Monday, Dec. 22, 1980

BORN. To Lucie Desiree Arnaz, 29, actress (Broadway's They're Playing Our Song) and daughter of Lucille Ball and Desi Arnaz, and her husband of six months, Actor Laurence Luckinbill, 46: a son, her first, his third; in Los Angeles. Name: Simon Thomas. Weight: 8 Ibs. 6 1/2 oz.

DIVORCED. Erik Estrada, 31, star of the TV show CHIPS; and Joyce Miller Estrada, 40; after one year of marriage (which cost Erik a settlement of $2,740 a month for the next four years), no children; in Los Angeles.

DIED. John Lennon, 40, former Beatle whose singing, songwriting and social activism left a lasting imprint on the culture of the past two decades; of gunshot wounds by an assassin's hand; in New York City (see NATION).

DIED. Michael Halberstam, 48, hard-driving physician, author and editor whose multi-faceted career led from Public Health Service assignments at the northern tip of Alaska and on an Indian reservation in New Mexico to a successful cardiology practice in the nation's capital; of gunshot wounds received when he surprised a burglar in his home; in Washington, D.C. Son of a New York doctor and older brother of Pulitzer-prizewinning Journalist David Halberstam, he edited Modern Medicine magazine, contributed to many magazines and newspapers, wrote books on medical subjects and published a favorably reviewed 1978 novel, The Wanting of Levine (see NATION).

DIED. Kamel Abdel Rahman, 72, Palestinian contractor who headed one of the largest construction firms in the Middle East and was reportedly a top financier of the Palestine Liberation Organization; of complications resulting from a fall; in Cannes, France.
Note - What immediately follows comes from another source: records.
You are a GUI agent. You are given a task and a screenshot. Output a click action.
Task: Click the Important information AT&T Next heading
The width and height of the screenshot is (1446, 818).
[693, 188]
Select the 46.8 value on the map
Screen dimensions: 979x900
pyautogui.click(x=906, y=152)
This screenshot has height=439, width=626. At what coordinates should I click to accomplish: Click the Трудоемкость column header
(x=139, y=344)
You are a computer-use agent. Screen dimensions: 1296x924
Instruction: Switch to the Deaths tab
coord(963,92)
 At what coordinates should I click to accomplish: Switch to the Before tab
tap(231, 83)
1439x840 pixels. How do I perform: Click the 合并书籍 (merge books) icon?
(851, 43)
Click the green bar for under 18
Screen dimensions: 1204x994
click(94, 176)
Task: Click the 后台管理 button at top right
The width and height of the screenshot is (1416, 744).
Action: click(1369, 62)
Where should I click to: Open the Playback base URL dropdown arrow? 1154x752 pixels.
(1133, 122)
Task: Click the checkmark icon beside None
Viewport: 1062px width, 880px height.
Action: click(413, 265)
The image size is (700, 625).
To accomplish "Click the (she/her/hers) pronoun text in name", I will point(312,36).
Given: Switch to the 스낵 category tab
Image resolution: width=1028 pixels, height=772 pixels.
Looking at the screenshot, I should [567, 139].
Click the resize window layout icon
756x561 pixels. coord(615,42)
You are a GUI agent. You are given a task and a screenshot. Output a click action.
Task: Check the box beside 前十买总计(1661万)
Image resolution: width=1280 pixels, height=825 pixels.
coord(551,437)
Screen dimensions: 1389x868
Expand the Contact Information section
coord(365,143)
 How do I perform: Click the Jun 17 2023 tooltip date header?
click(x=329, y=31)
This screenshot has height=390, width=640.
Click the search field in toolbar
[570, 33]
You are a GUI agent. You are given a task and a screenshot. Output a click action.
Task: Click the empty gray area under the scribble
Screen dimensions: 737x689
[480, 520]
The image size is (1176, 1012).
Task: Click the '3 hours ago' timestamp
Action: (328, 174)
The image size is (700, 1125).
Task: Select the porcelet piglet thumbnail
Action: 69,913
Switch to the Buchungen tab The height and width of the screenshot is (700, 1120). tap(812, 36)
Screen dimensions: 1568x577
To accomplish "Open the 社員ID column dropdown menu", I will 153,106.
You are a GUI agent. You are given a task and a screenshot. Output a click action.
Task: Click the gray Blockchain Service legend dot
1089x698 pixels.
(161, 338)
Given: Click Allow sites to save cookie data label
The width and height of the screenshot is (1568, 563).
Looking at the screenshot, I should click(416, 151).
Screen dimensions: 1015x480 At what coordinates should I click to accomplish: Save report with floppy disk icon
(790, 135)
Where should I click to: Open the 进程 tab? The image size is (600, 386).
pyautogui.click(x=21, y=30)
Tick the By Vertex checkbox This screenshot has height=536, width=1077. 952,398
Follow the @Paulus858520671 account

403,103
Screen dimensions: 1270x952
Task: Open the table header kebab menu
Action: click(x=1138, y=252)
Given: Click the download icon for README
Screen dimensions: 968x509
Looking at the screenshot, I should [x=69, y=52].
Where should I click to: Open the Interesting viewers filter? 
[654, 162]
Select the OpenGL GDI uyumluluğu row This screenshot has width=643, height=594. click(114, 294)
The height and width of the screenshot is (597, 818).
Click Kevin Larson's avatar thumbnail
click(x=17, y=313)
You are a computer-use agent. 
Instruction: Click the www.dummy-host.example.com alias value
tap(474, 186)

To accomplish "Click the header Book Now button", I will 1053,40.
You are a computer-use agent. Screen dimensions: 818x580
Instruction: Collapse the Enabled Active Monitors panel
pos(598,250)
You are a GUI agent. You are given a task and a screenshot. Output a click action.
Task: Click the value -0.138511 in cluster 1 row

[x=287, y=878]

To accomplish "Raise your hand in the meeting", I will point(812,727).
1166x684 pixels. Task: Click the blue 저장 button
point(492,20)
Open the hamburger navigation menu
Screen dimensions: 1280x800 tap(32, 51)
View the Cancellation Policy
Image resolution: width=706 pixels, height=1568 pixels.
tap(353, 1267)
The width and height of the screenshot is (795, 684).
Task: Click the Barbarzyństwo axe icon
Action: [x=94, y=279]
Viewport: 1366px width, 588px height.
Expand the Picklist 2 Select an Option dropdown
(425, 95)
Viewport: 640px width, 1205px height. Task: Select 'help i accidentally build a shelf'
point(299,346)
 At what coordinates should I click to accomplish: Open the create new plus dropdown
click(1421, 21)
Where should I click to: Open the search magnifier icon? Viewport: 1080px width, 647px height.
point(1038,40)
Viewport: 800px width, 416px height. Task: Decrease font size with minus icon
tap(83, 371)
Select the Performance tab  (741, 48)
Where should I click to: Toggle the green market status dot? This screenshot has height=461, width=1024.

Abdel Rahman, whose Consolidated Construction Co. built more than 2,000 km of roads in Oman, Abu Dhabi and Saudi Arabia, left an estimated 75% of his $150 million estate to Palestinian and other charities.

DIED. John J. Bergen, 84, a Pennsylvania mine owner's son who became a top industrialist and investment banker, playing a leading role in the construction of the new $100 million Madison Square Garden in New York City in 1968; in Cuernavaca, Mexico.

DIED. Benedictos I, 91, Greek Orthodox Patriarch of Jerusalem, who in 1964 arranged the first meeting in 500 years between the heads of the Eastern Orthodox and Roman Catholic churches; of a heart attack; in Jerusalem. The Turkish-born Benedictos acted on lifelong ecumenical principles in bringing together the Eastern Orthodox Patriarch of Constantinople, Athenagoras, and Pope Paul VI, whose two great branches of Christianity split in the 11th century.